この本では、トヨタ生産方式を源流とした「リーン生産方式」こそがベンチャー企業の経営に最適なのだと述べる。
名付けて
「リーン・スタートアップ」
私は恥ずかしながら、リーン生産方式について、知ってるようでよく知らない。
本書から引用すると、
リーン生産方式の具体的なやり方は
個々人が持つ個人的な知識や創造性の活用、バッチサイズの縮小、ジャストインタイムの製造、在庫管理、サイクルタイムの短縮などがあげられる。
たとえばバッチサイズの縮小についてだが、
100枚の手紙を2人で封筒につめる作業を例にするとよく分かる。
これには2通りの方法がある。
100枚の手紙を折る人と宛名シールを貼る人にわけ、最後にまとめて封入する方法と、
2人とも1枚1枚1人が手紙を折って宛名シールを貼って封入するという方法
どっちが、早く作業が終わるだろうか?
私もそうだったが、この質問には多くの人が間違える。
早く作業が終わるのは、後者なのだ。
それに前者では途中での大幅な変更は困難だが、後者では柔軟に対応できる。
重大な問題があっても後者の方が痛手は少ない。
このように、いかにバッチサイズを縮小するかがリーン方式では求められる。
足りない部品はまとめて大量に発注するのではなく、究極的には1つ足りなくなれば、1つ注文する。
そうすれば在庫も極小化できるし、変更もしやすい。
企業経営も同じ。
トヨタのような大企業も、生まれたばかりのスタートアップも同じなのだ。
とくに、スタートアップ企業は、今までこの世にないサービスや製品を世に出すのだから、顧客に受け入れられるかどうかは不確実だ。

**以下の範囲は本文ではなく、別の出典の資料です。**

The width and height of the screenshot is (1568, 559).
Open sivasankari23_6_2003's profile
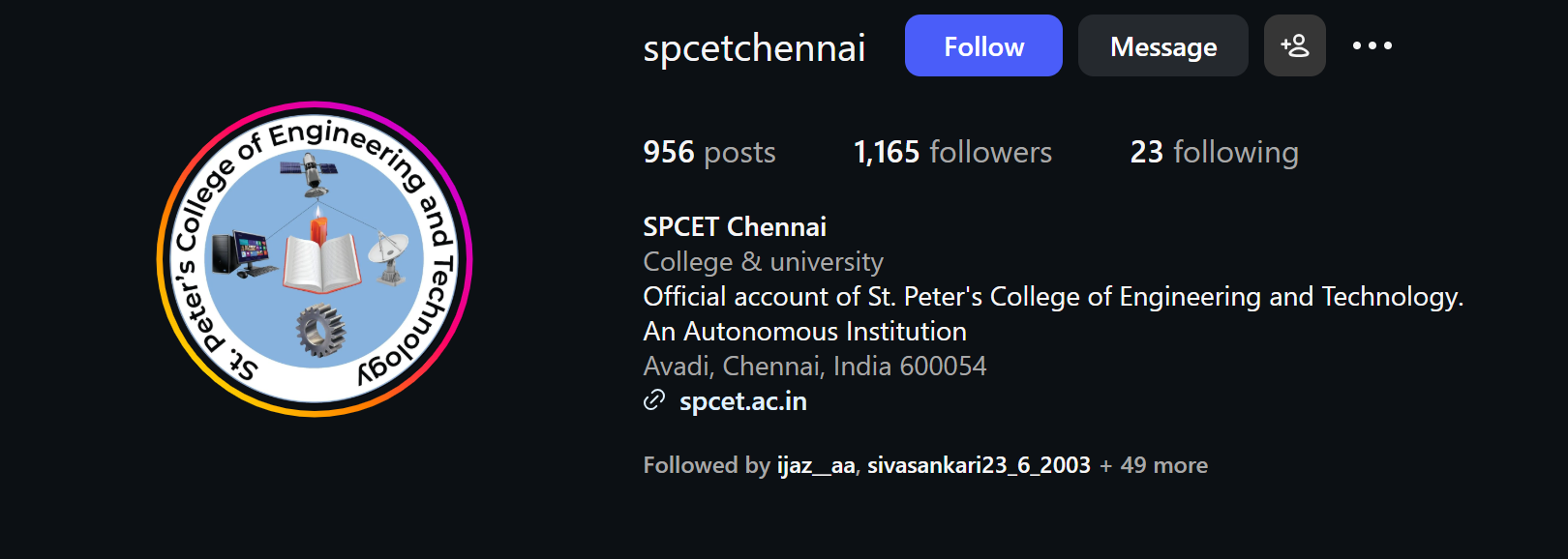[x=977, y=464]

だから、マーケット分析や製品開発に時間をかけてしまうが、逆に時間をかけ過ぎてはいけない。
パワポで凝った資料なんか作るのはもってのほか。
サービスや製品がある程度完成したらすぐに世に出すことだ。
この製品のことをMVP(Minimum Viable Product / 実用最小限の製品)と呼ぶ。
MVPを世に出して、市場の反応をみながら、迅速に改良していくことだ。
時間を費やし過ぎて作り込んだにも関わらず、まったく市場に受け入れられないものになると、その間の時間、開発費がムダになるし、脆弱な資本のスタートアップにとっては致命傷になってしまう。

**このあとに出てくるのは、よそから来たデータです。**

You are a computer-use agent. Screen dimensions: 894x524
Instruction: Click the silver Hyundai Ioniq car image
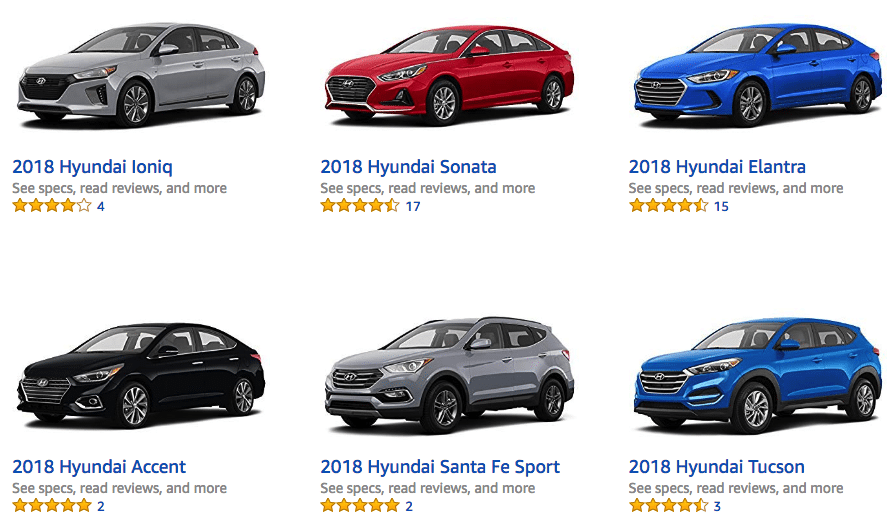141,75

それよりもMVPで早く失敗を学び、市場のニーズを組む方がよい。
1つ1つのバッチサイズを小さくし、市場から失敗を学び続け、改良を続けて行く。
それが、リーン・スタートアップの基本的な考え方なのだ。
その他
スタートアップに適した会計、評価方法、
ピボットと呼ばれる方向転換手法
大企業の社内スタートアップが「イノベーションのジレンマ」に陥らない方法
などなど、本書からは学びが多く、書ききれない。
起業とは、一握りの天才、もしくは偶然を味方にした者が、成し遂げるものではない。
だれもが起業に成功できる可能性があるのだと本書は教えてくれる。